The Why and How of a Leader’s Decision Making

leadership2Many articles and blogs on leadership effectiveness tend to offer a series of action steps that describe best practices for leadership and decision making.  Here is an example of such a list I read recently:

  • Define desired outcomes
  • Identify potential obstacles to those outcomes
  • Design and implement right solutions.

Though such a list is perfectly accurate and useful in the broadest sense, like many others similar to it, it does not guide the reader before engaging each of these steps, or any other similarly broad steps, towards two very important underlying questions; the questions of “WHY” and “HOW.”  Why have I identified certain outcomes as the desired ones?  How did I select those outcomes over others that are available?  The same two questions can be asked of the other two points, the obstacles standing in the way as well as the solutions.

The reality is that most of us typically ask the WHY and HOW questions, but we do it internally and unconsciously … and so very fast, drawing quick conclusions that are based on a host of assumptions which may or may not be true.  In the demanding fast paced business world, most leaders do not slow down to examine these questions for themselves, or better yet, externalize them with their team; they typically do not share their internal process, but rather only share their final conclusions without seeking the necessary external testing and validation that is born from engaging the whole team with these questions.

So why do many leaders skip engaging their teams in these most crucial and fundamental questions?  

Typically I find that those who are confident in the strength of their leadership tend to be more willing to question their own conclusions before they make the final decisions.  In effect, they will purposefully slow down to ask themselves the WHY and HOW questions, and in the same spirit of curiosity, tend to expect that of their teams.

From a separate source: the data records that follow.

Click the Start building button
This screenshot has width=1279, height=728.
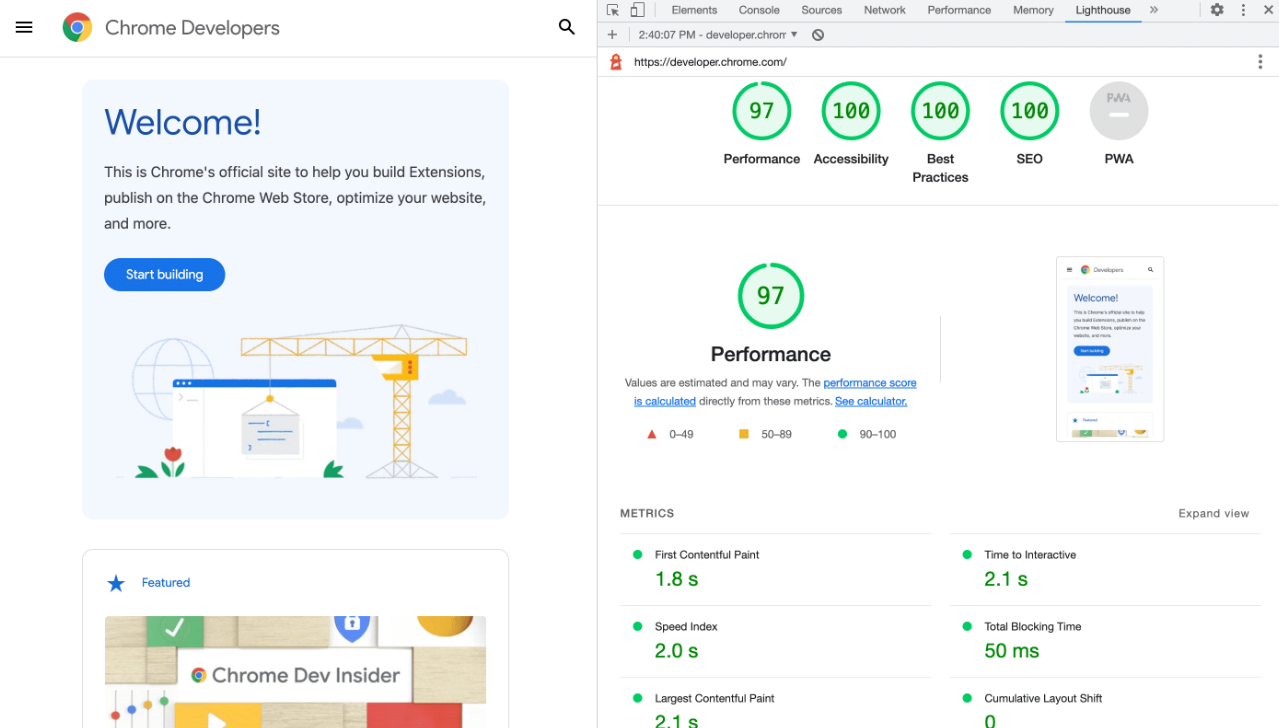click(x=164, y=274)
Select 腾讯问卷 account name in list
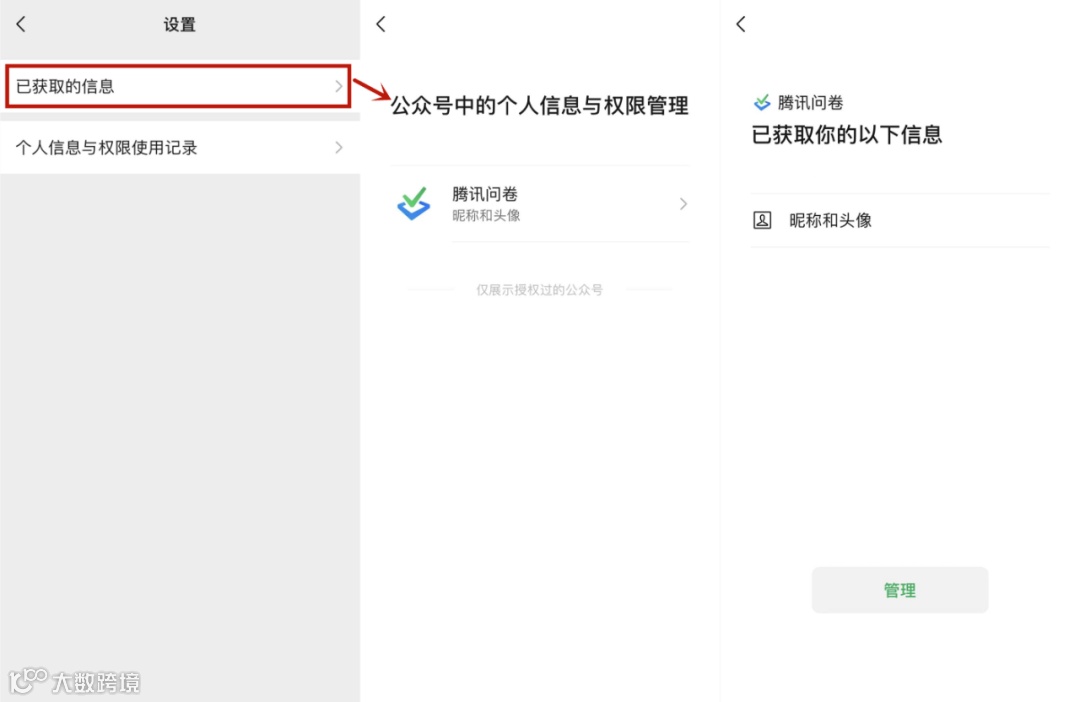Viewport: 1080px width, 702px height. click(485, 194)
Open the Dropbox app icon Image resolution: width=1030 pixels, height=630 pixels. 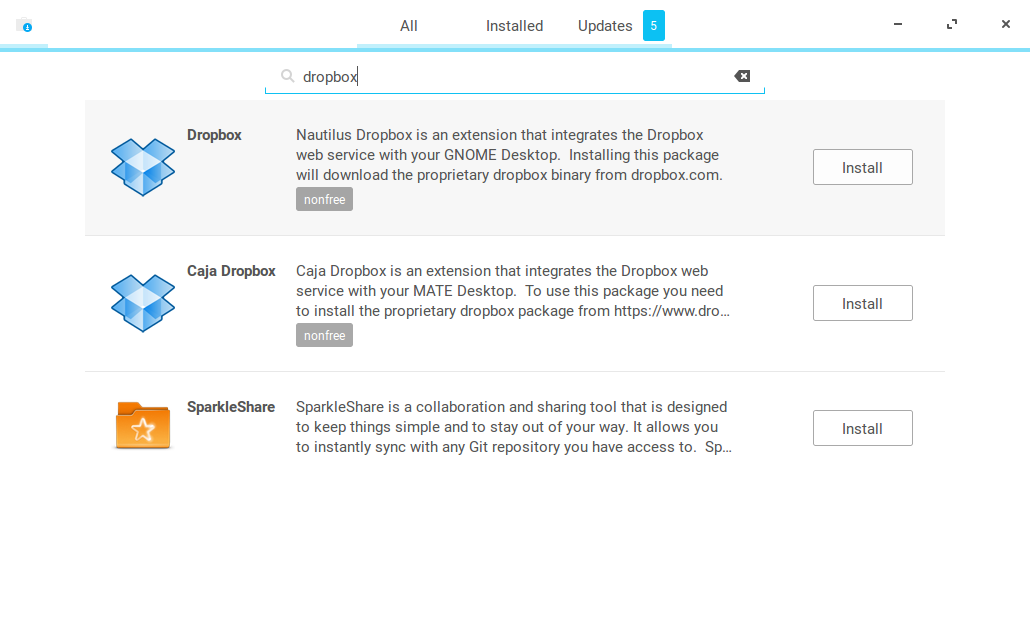143,167
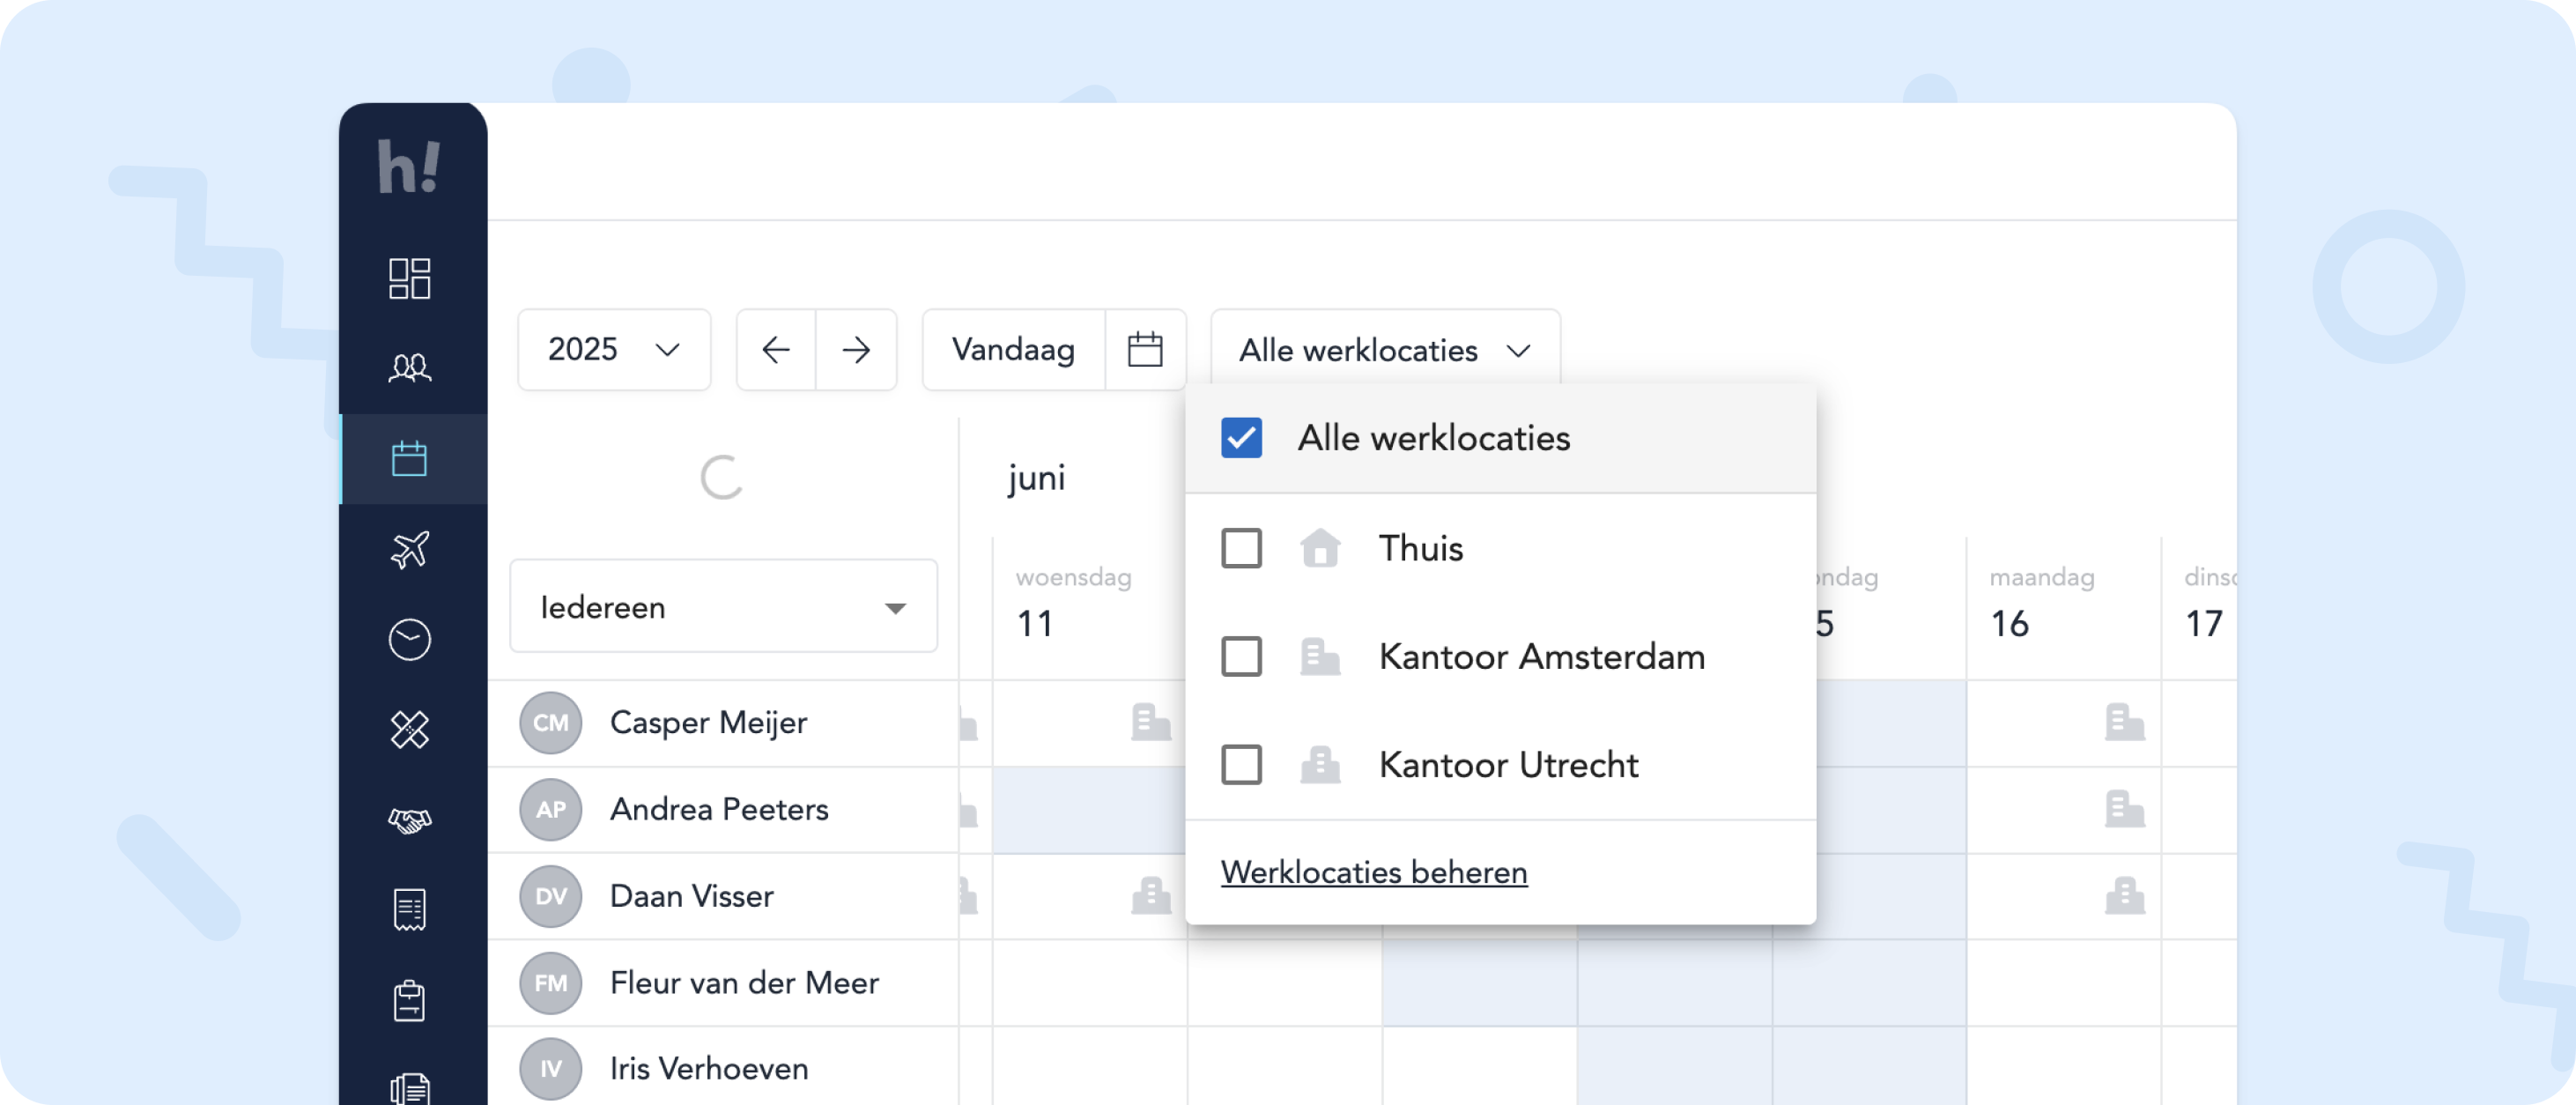Uncheck the Alle werklocaties checkbox
Screen dimensions: 2576x1105
(1241, 438)
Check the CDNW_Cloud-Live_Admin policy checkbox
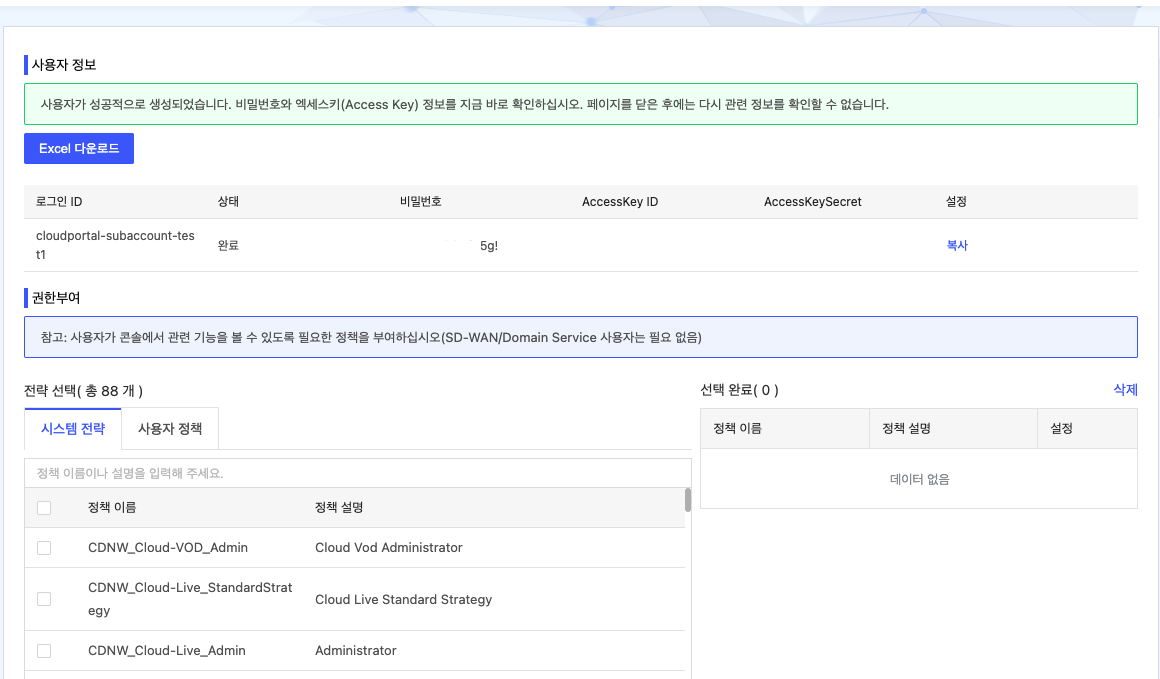Viewport: 1160px width, 679px height. 44,650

Leaders that do ask such questions of themselves and their teams tend to be more effective in creating influence and buy-in.  They are leaders that have recognized the importance of developing their own emotional intelligence and with it naturally the inner observer (read previous blog “Leadership & the Inner Observer”), and they will drive their teams to develop those same skills.  It is the inner observer in us that tends to drive us to curiosity of what we and others are thinking or experiencing.  An emotionally intelligent leader tends to be a curious one, and a curios leader tends to inquire, and frequently so, before they make their decisions.

If a leader is looking to determine outcomes, obstacles, solutions or anything else within their realm of decision making, then having a healthy sense of curiosity about their own assumptions and about what others think, as well as skillful inquiry habits, would go a long way to harness the collective intelligence of the whole team, generate collaboration, build buy-in and create influence.